动脉旁路移植失败的首要原因是内膜增生(Clowes & Reidy，1991)。尽管血管介入近来有许多技术发展，但是内膜增生仍然是昂贵的、与疾病相关的并且未解决的问题。内膜增生由一连串事件介导，包括血管平滑肌增殖、迁移、表型转化以及细胞外基质产生(Allaire & Clowes，1997；Mosse等人，1985)。该过程引起血管腔的病理性变窄、移植物狭窄，并最终引起移植物衰竭(LoGerfo等人，1983)。

测试其抑制内膜增生之能力的许多药物在临床试验中都失败了。抗血栓剂和抗血小板剂(如华法林(warfarin)、氯吡格雷(clopidogrel)和阿司匹林(aspirin))对内膜增生没有或几乎没有作用(Kent & Liu，2004)。药物洗出式支架在预防冠状动脉血管成形术之后的再狭窄中已表现出有效；但是，还没有治疗被批准用于自体管道。使用E2F诱饵(与转录因子结合从而隔离这些蛋白质的DNA短序列)预防平滑肌增殖的以预防冠状和外周血管静脉移植物衰竭的两个大型临床试验的最初目的失败了。来自这些大型临床试验的数据指出，简单地限制增殖应答不足以预防内膜增生(Mann等人，1999；Alexander等人，2005)。因此，对于成功预防静脉移植的失败而言，需要靶向的是增殖以外的其他机制。
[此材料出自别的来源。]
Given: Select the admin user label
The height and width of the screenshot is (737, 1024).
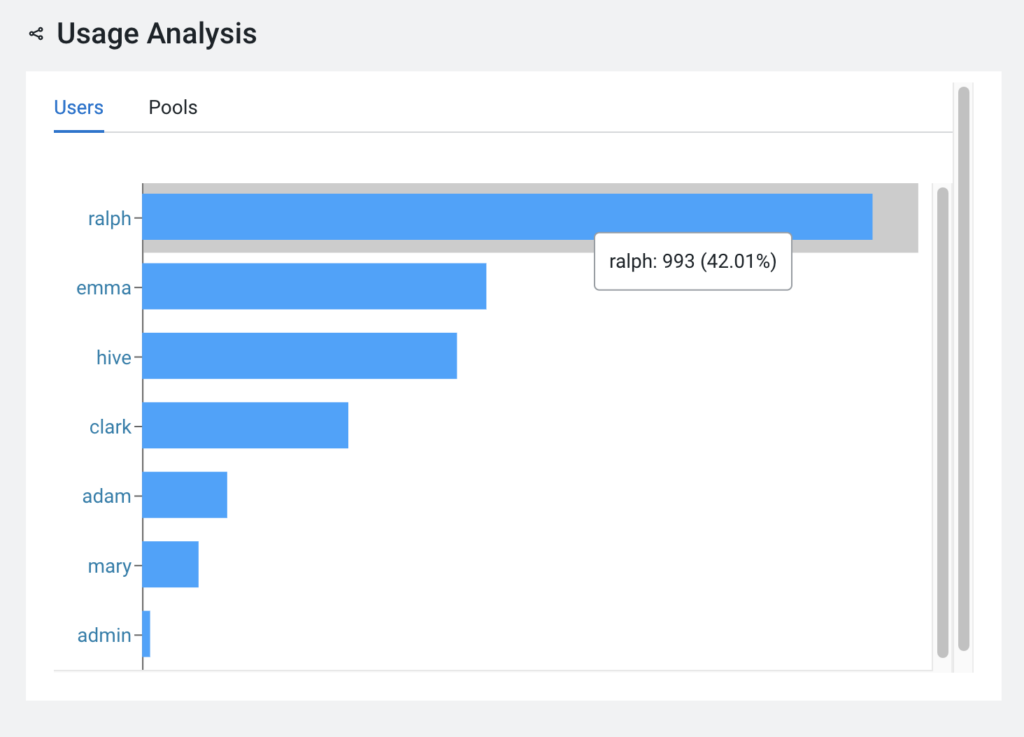Looking at the screenshot, I should [104, 635].
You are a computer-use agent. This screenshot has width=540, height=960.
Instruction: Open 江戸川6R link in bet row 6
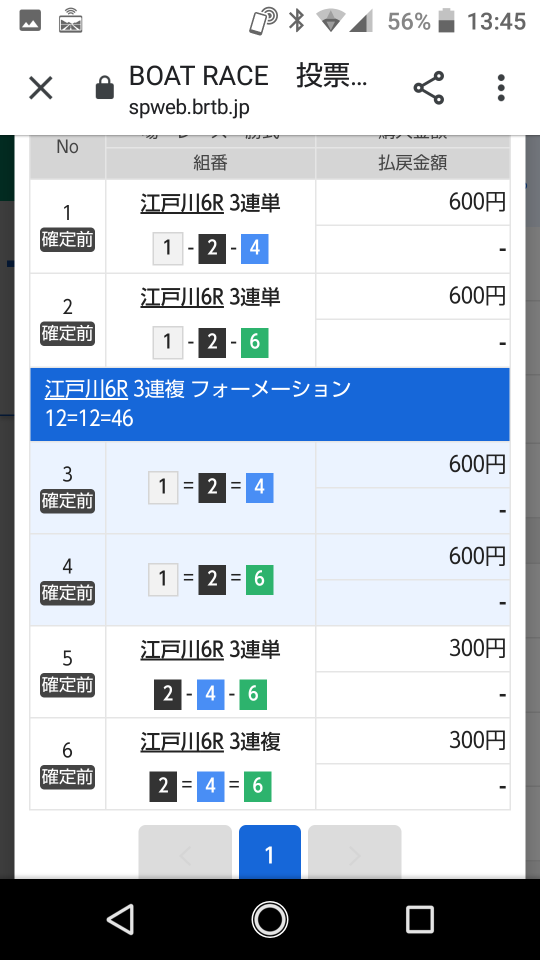click(182, 741)
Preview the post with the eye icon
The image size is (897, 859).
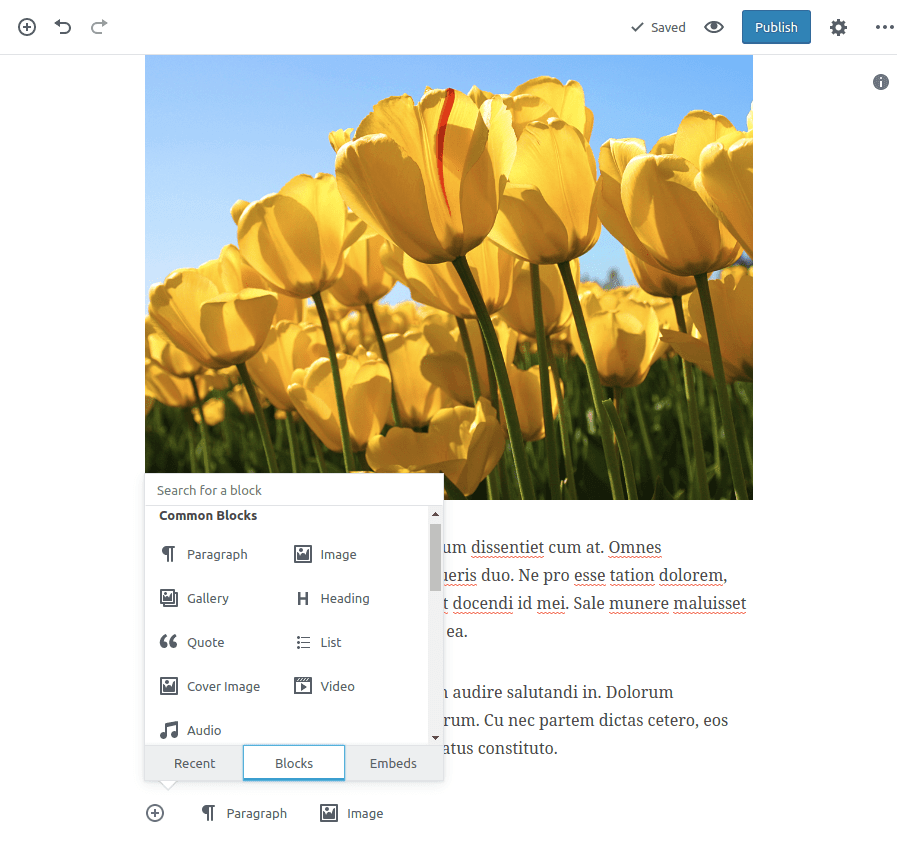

采集期间对静脉移植物的损伤引起血管痉挛和内膜增生，其导致移植物阻塞。因此，鉴定出防止在采集期间对移植物的损伤以及后续内膜增生的新的外科方法和治疗剂将是非常有益的。

发明内容

因此，根据本发明，提供在移植之前处理静脉外植体的方法，其包括(a)提供静脉外植体；(b)将所述静脉外植体在包含P2X₇受体拮抗剂的pH7.0至pH7.6的缓冲溶液中进行稳定化，以产生稳定化静脉外植体；以及(c)保持所述稳定化静脉外植体的功能活力。所述方法还可恢复在步骤(b)之前无活力的静脉外植体的功能活力。本文将平滑肌的功能活力(functional viability)定义为应答于去极化或激动剂而收缩的能力。对内皮细胞而言，活力定义为预收缩的血管应答于乙酰胆碱而舒张的能力。另外，所述缓冲溶液可进一步包含肝素。所述P2X₇受体拮抗剂可以是羊毛罂红/蓝染料#1(erioglaucine/Blue Dye#1)或亮蓝G(brilliant blue G)，或者它们的组合。所述缓冲溶液还可进一步包含磷酸盐缓冲液、MOPS、Hepes、Pipes、醋酸盐或勃脉力(Plasmalyte)。所述pH可以是7.35至7.45，或者7.0、7.1、7.2、7.3、7.4、7.5或7.6。

另外，所述缓冲溶液可进一步包含硫酸镁或汉克斯(Hanks’)平衡盐溶液。